══ Gösterilen metin ══

13 Aralık 2021 Pazartesi

SA9481/SD2266: Sıkıntı (Roman); 3. Bölüm-Cennet 5

      Sonsuz Ark/ Evrensel Çerçeveye Yolculuk

"Türkiye'nin ABD'ye karşı stratejisi, ABD'ye eşit bir devlet olarak davranma kararlılığını sürdürmesini sağlayacak davranış setini içermeliydi. Geriye atılacak herhangi bir adım Türkiye'nin itibarını sarsacak ve sağlıklı adımlar atmasını engelleyecekti."


Türkiye-ABD ve Türkiye-AB ilişkileri (şimdilerde doğru bir şekilde kurulan Türkiye-Çin ilişkileri ve 2015'ten sonra yeniden kurulan Türkiye-Rusya ilişkileri) her biri kendi başlığı altında yeniden inşâ edilmekteydi ve bu durum ABD-Türkiye, AB-Türkiye şeklinde dayatılan gelenekselleşmiş kolonyal ilişki biçimine alışkın ABD ve Avrupa ülkelerinin çıkarlarını rahatsız edici bir felsefeye sahipti. Erdoğan'ın şahsında eşit haklara sahip bir devlet olarak masaya oturan Türkiye'nin varlığı Küresel Sistemi rahatsız etmekteydi.

═══

Amaç A:
Gösterilen metne göre Türkiye-Rusya ilişkileri hangi yıldan sonra yeniden kuruldu?
Amaç B:
Aşağıdaki ifadelerin gösterilen metinle uyuşup uyuşmadığını belirtin. Her biri için evet ya da hayır deyin ve karara götüren sözleri metinden aynen alıntılayın.
(i) Türkiye-Çin ilişkileri şimdilerde doğru bir şekilde kurulmaktadır.
(ii) Geriye atılacak bir adım Türkiye'nin itibarını güçlendirecekti.
(iii) Eşit haklara sahip bir devlet olarak masaya oturan Türkiye'nin varlığı Küresel Sistemi rahatsız etmekteydi.
Amaç C:
Gösterilen metinde "SA9481/SD2266: Sıkıntı (Roman);" sözlerini içeren yerle açılıp "Sistemi rahatsız etmekteydi." ile kapanan bölümü hiç değiştirmeden kopyalayın.

══ Saklanan kayıtlar ══

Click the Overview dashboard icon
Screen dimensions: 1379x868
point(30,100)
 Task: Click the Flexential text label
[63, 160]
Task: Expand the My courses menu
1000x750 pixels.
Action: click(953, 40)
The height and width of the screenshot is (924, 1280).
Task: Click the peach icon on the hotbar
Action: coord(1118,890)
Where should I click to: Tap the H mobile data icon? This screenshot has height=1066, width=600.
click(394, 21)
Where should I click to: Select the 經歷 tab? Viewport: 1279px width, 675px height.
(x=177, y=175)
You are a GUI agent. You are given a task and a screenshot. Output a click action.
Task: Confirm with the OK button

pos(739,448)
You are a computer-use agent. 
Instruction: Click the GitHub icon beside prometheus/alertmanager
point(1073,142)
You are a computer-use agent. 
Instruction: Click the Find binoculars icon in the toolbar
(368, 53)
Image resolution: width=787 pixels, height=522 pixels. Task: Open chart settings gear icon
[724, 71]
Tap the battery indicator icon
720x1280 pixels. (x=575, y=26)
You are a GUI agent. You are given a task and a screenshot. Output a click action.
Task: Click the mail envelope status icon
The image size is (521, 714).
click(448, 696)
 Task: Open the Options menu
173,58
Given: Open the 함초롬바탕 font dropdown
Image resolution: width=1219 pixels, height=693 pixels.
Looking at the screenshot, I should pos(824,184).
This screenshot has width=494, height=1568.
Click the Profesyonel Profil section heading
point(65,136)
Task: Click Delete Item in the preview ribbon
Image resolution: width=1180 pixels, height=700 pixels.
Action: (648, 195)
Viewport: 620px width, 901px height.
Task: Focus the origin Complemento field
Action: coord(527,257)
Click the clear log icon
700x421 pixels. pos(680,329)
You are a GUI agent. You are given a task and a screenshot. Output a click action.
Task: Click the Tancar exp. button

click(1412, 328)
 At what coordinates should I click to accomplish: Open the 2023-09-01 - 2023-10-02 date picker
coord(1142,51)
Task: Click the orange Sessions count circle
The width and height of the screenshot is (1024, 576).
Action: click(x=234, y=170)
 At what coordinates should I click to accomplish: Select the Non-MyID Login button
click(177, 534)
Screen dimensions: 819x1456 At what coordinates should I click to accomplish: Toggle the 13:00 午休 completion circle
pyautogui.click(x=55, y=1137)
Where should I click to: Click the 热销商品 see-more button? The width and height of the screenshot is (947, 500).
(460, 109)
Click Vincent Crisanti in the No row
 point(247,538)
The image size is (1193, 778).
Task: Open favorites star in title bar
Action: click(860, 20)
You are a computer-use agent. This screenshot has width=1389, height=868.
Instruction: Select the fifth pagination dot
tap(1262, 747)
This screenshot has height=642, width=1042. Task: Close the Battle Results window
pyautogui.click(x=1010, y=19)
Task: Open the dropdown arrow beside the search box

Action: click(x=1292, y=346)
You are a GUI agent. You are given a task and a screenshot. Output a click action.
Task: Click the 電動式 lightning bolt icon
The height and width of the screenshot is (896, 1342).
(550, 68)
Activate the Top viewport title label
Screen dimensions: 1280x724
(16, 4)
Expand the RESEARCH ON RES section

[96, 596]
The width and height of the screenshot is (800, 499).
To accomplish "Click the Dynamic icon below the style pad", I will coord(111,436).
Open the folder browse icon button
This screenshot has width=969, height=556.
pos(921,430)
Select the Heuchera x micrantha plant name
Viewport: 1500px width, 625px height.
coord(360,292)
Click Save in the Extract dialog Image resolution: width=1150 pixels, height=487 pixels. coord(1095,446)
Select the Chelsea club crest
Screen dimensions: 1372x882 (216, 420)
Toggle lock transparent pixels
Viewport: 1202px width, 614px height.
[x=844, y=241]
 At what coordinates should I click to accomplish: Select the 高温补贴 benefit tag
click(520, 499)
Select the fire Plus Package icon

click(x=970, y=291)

═══

Alıştırma çıktısı A:
2015'ten sonra.

Alıştırma çıktısı B:
(i) Evet: "şimdilerde doğru bir şekilde kurulan Türkiye-Çin ilişkileri"
(ii) Hayır: "Geriye atılacak herhangi bir adım Türkiye'nin itibarını sarsacak"
(iii) Evet: "Erdoğan'ın şahsında eşit haklara sahip bir devlet olarak masaya oturan Türkiye'nin varlığı Küresel Sistemi rahatsız etmekteydi."

Alıştırma çıktısı C:
SA9481/SD2266: Sıkıntı (Roman); 3. Bölüm-Cennet 5

      Sonsuz Ark/ Evrensel Çerçeveye Yolculuk

"Türkiye'nin ABD'ye karşı stratejisi, ABD'ye eşit bir devlet olarak davranma kararlılığını sürdürmesini sağlayacak davranış setini içermeliydi. Geriye atılacak herhangi bir adım Türkiye'nin itibarını sarsacak ve sağlıklı adımlar atmasını engelleyecekti."


Türkiye-ABD ve Türkiye-AB ilişkileri (şimdilerde doğru bir şekilde kurulan Türkiye-Çin ilişkileri ve 2015'ten sonra yeniden kurulan Türkiye-Rusya ilişkileri) her biri kendi başlığı altında yeniden inşâ edilmekteydi ve bu durum ABD-Türkiye, AB-Türkiye şeklinde dayatılan gelenekselleşmiş kolonyal ilişki biçimine alışkın ABD ve Avrupa ülkelerinin çıkarlarını rahatsız edici bir felsefeye sahipti. Erdoğan'ın şahsında eşit haklara sahip bir devlet olarak masaya oturan Türkiye'nin varlığı Küresel Sistemi rahatsız etmekteydi.